### Material supplied
━━━━━━━━━━
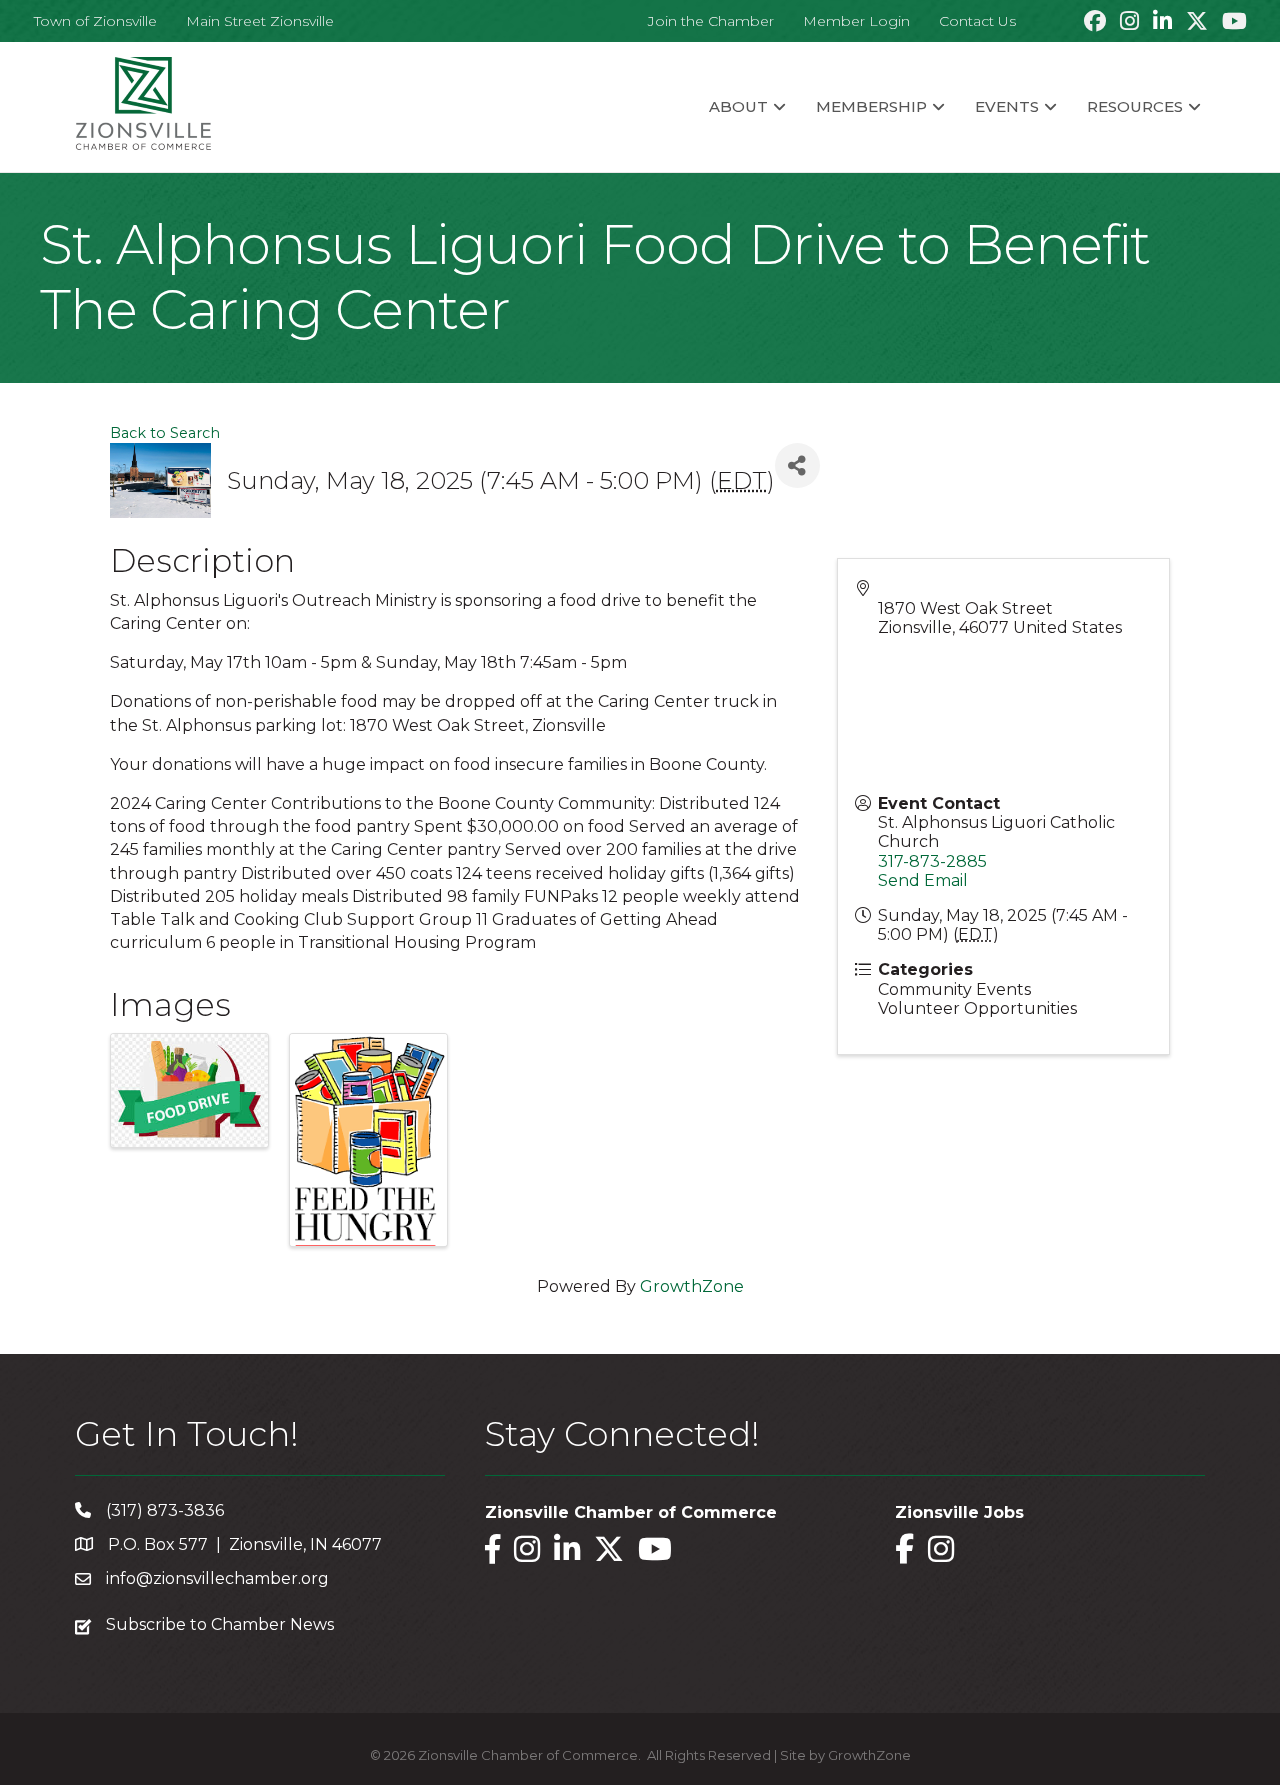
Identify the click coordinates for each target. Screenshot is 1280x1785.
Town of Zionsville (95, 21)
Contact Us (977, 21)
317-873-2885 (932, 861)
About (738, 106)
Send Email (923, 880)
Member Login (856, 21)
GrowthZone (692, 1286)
━━━━━━━━━━
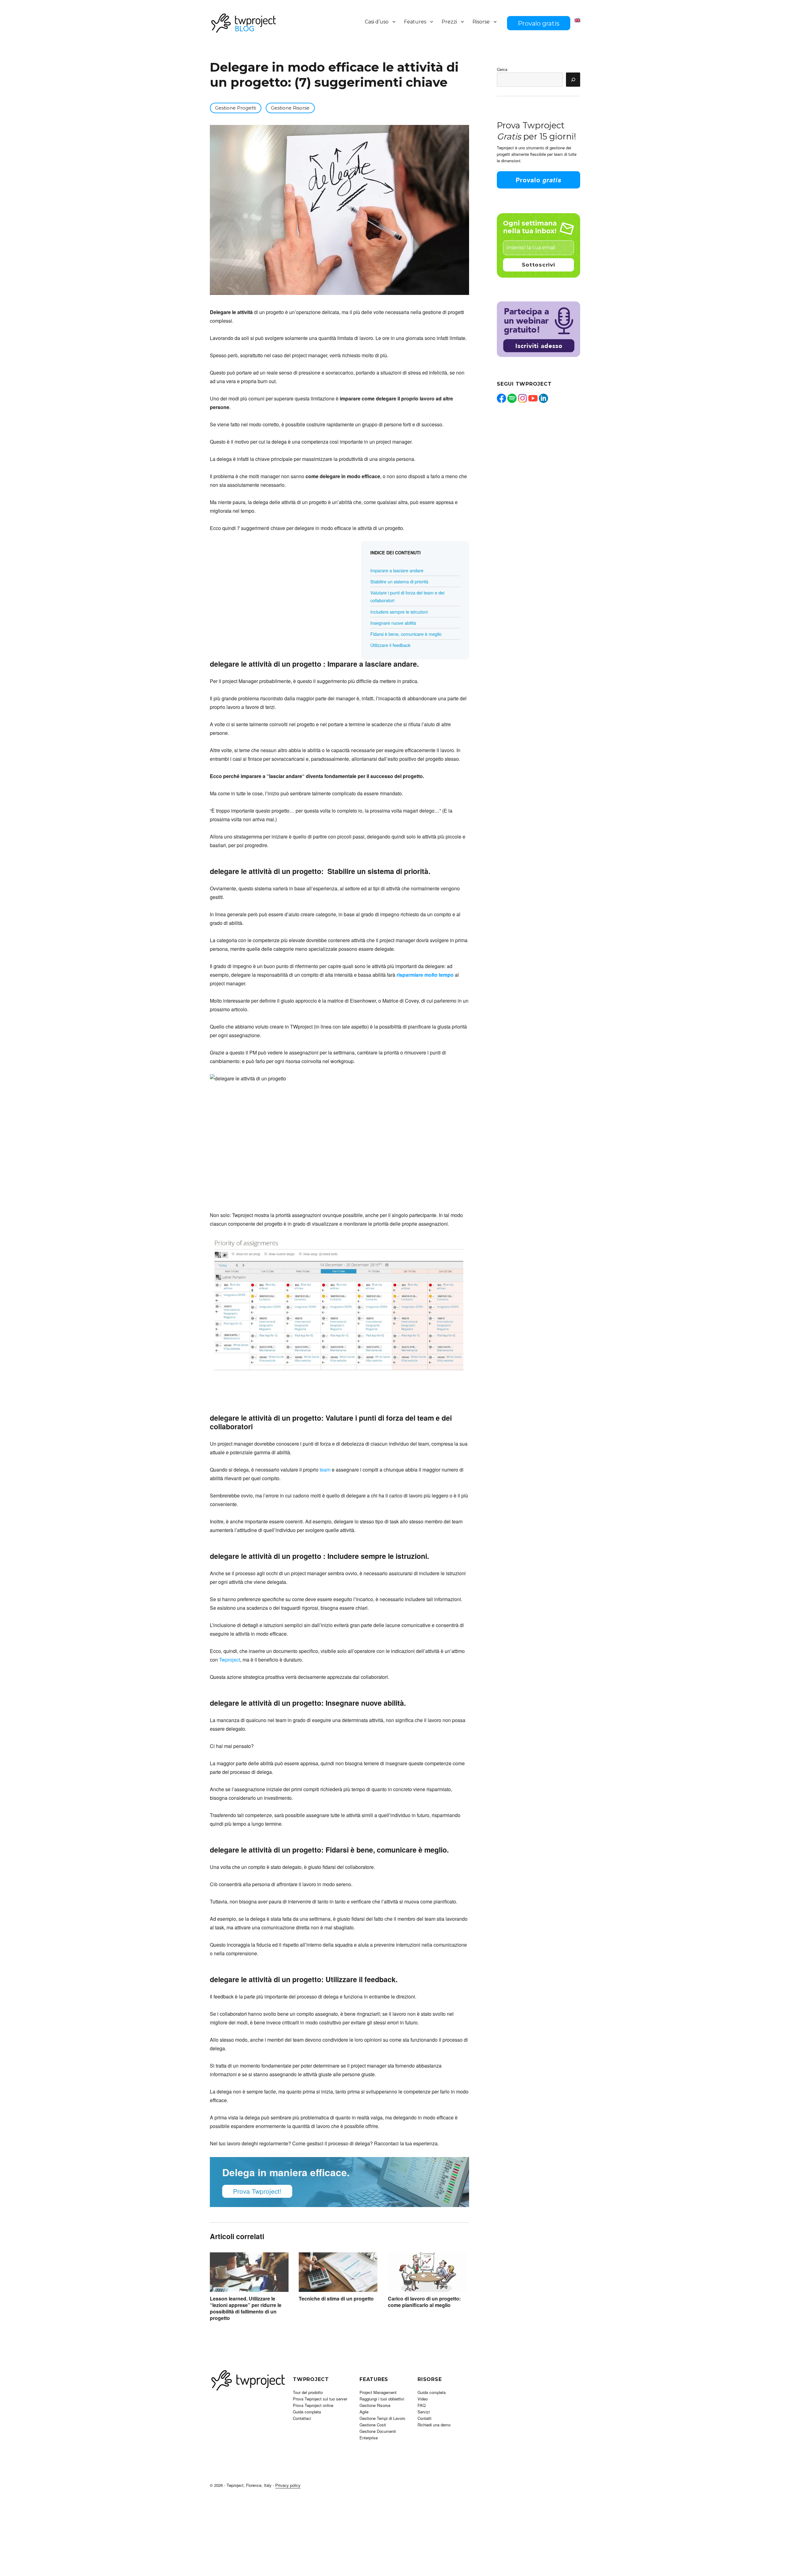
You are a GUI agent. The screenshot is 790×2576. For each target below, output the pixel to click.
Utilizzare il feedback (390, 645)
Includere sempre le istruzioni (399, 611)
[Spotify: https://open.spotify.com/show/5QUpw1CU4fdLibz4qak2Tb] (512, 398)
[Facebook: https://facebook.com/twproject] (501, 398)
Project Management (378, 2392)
━━━━━━━━━━
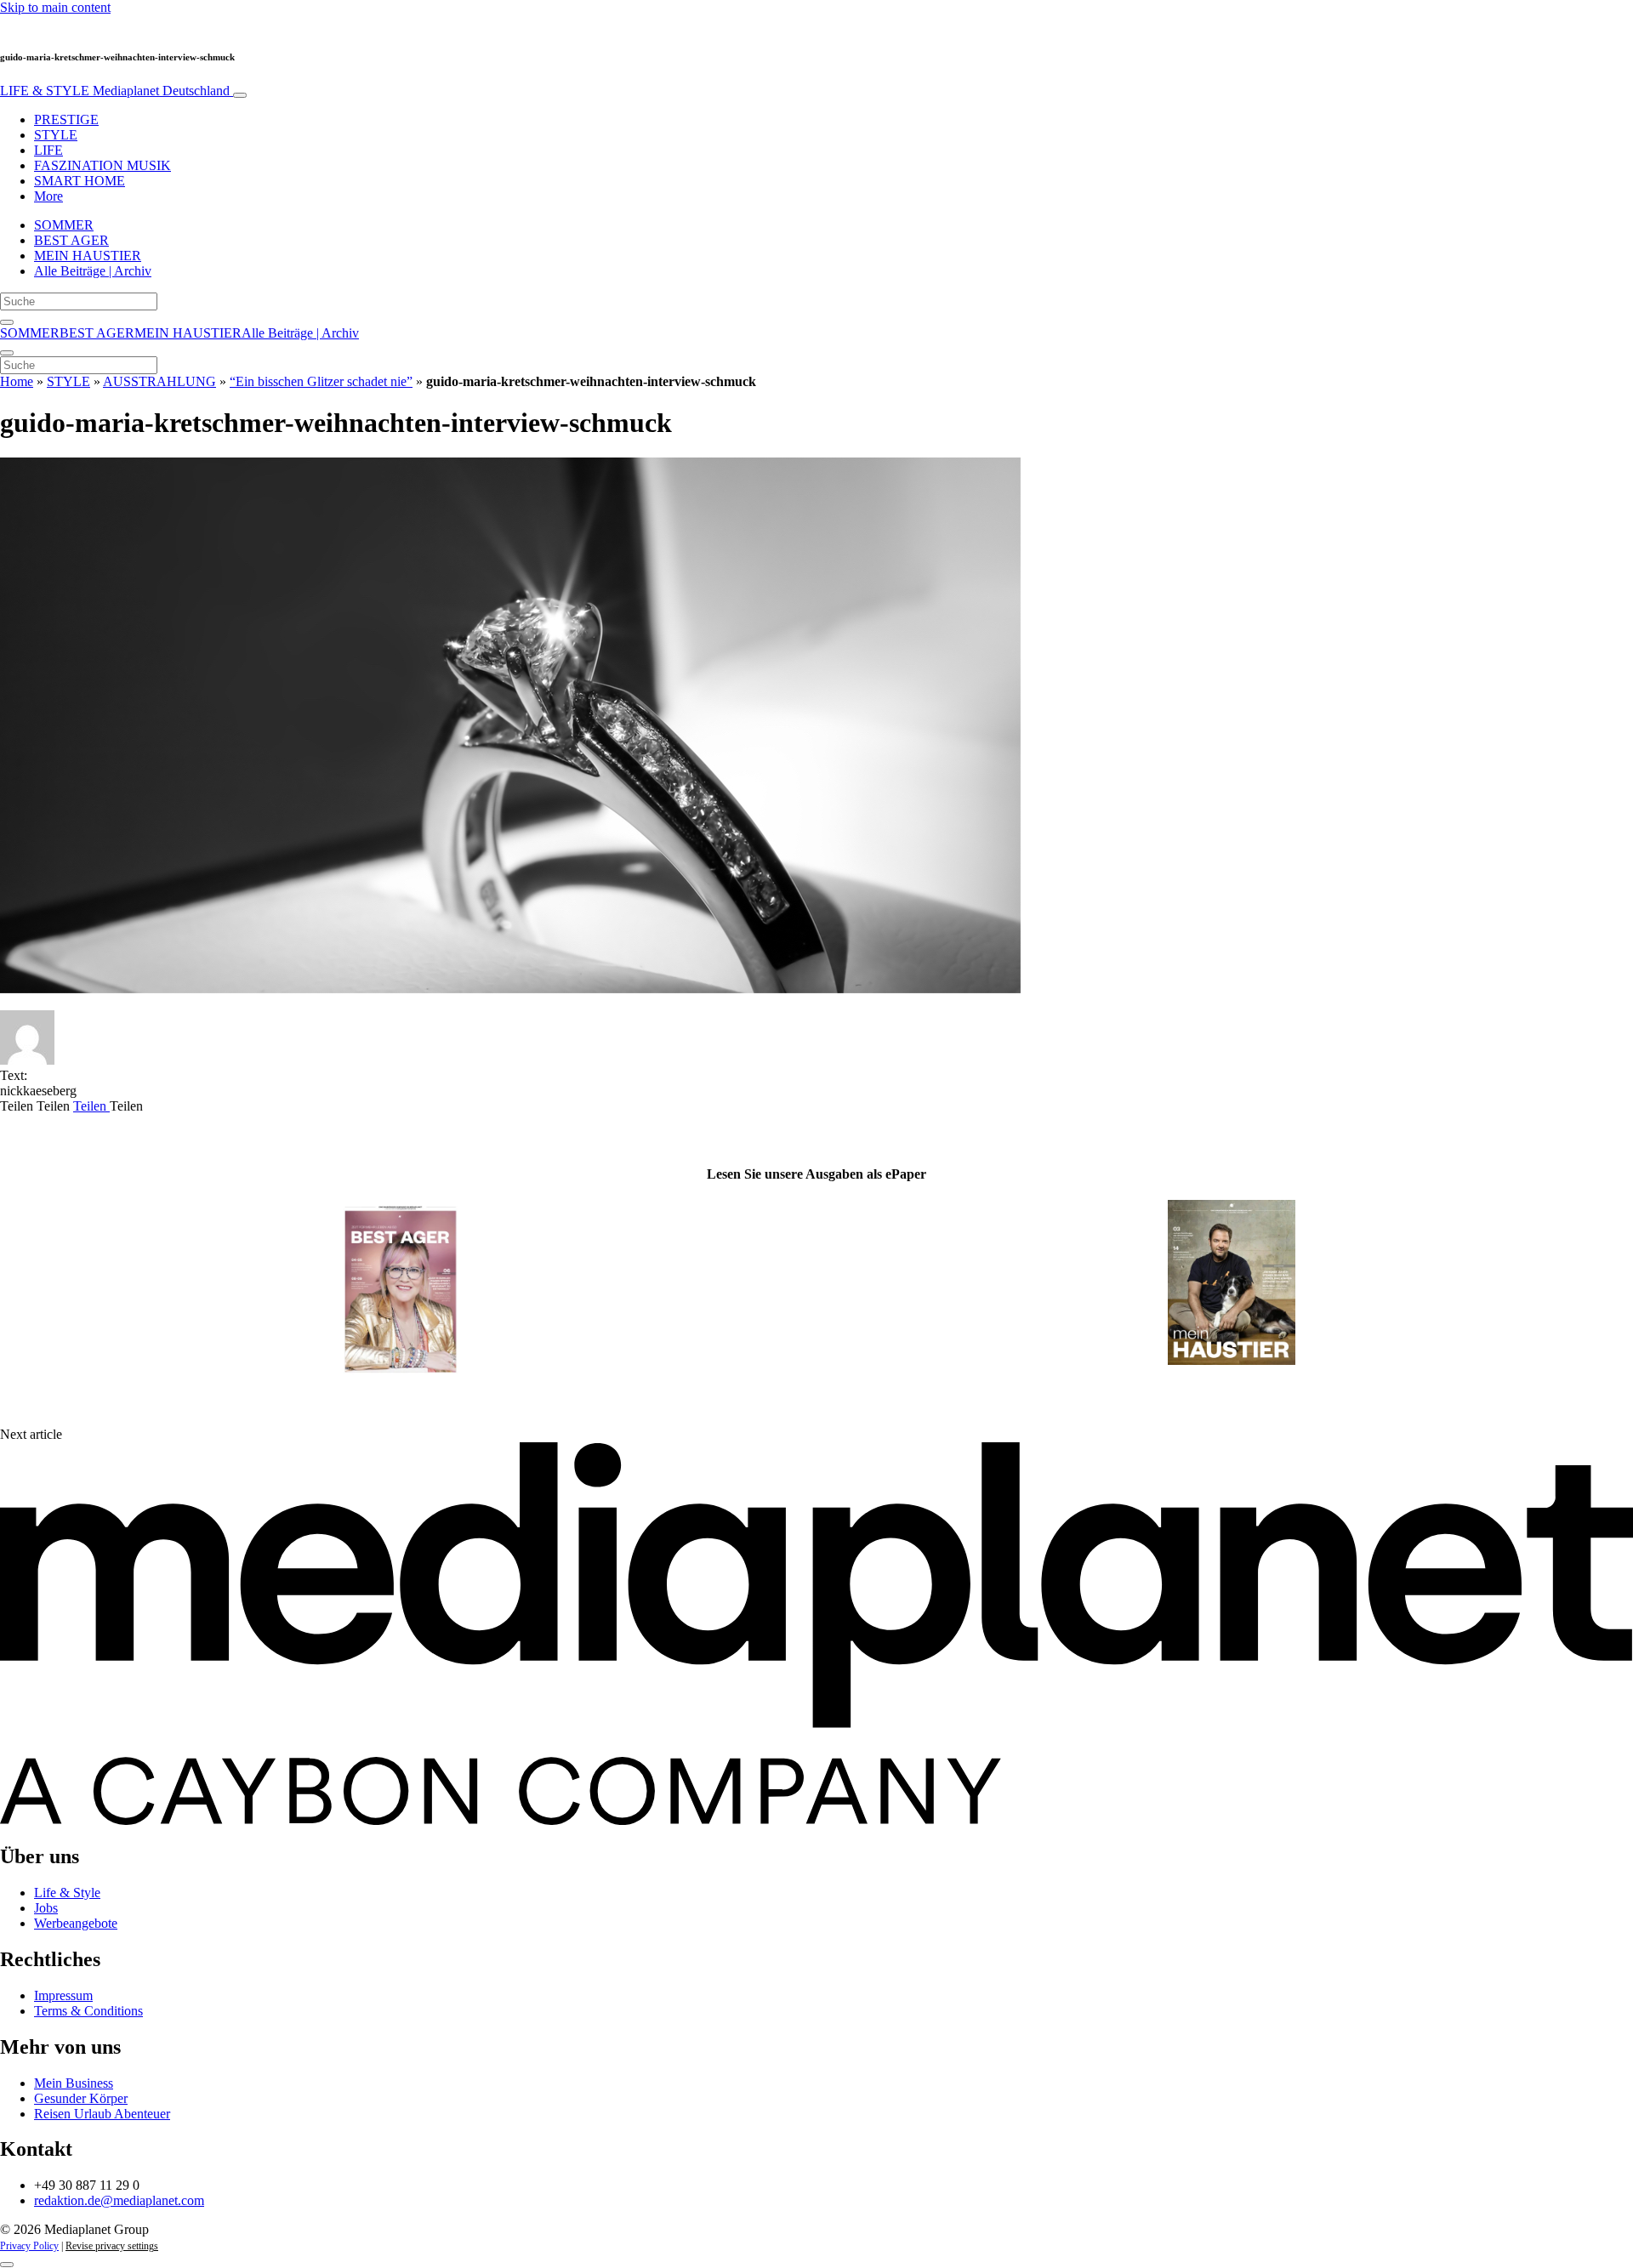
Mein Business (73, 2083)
━━━━━━━━━━
### Problem requirements
In the listing above, find the line with "You are a GUI" and the line with "Project Management (378, 2392)". Output those two lines and every line between them, exactly as written.

### Response area
You are a GUI agent. The screenshot is 790×2576. For each target below, output the pixel to click.
Utilizzare il feedback (390, 645)
Includere sempre le istruzioni (399, 611)
[Spotify: https://open.spotify.com/show/5QUpw1CU4fdLibz4qak2Tb] (512, 398)
[Facebook: https://facebook.com/twproject] (501, 398)
Project Management (378, 2392)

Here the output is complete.